■ WORK REQUIRED ■
This task calls for copying each line below that contains "agent".
------ DATA FOR THE TASK ------
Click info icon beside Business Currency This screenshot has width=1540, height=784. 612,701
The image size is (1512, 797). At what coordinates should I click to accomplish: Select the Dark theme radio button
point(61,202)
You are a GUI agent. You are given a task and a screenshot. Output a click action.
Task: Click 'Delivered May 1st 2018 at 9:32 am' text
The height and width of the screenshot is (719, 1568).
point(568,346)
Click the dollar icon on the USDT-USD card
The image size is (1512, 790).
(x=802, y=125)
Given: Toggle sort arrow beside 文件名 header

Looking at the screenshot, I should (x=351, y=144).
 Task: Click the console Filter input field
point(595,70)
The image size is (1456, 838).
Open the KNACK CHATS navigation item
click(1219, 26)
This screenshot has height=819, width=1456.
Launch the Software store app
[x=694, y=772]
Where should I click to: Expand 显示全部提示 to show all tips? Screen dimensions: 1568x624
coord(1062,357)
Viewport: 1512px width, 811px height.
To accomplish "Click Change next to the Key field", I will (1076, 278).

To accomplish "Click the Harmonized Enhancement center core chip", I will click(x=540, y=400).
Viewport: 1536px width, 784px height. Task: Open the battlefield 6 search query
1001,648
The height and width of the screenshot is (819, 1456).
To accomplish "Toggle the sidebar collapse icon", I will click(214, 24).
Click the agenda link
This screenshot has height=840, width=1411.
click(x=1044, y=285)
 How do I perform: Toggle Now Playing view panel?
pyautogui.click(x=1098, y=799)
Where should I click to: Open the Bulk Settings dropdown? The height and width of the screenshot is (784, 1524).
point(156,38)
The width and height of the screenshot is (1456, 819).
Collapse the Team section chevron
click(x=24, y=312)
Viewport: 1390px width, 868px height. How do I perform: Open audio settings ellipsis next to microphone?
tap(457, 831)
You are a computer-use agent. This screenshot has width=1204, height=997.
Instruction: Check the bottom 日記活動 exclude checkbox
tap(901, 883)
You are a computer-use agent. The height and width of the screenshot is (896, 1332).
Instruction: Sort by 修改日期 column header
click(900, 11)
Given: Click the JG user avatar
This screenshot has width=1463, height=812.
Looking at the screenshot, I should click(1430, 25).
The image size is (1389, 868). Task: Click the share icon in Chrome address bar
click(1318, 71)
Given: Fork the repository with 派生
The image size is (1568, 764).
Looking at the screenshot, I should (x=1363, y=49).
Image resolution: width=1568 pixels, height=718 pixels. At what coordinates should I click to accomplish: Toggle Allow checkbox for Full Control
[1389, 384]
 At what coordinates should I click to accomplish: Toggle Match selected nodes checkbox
------
■ FINAL ANSWER ■
You are a GUI agent. You are given a task and a screenshot. Output a click action.
You are a computer-use agent. This screenshot has width=1204, height=997.
You are a computer-use agent. The height and width of the screenshot is (896, 1332).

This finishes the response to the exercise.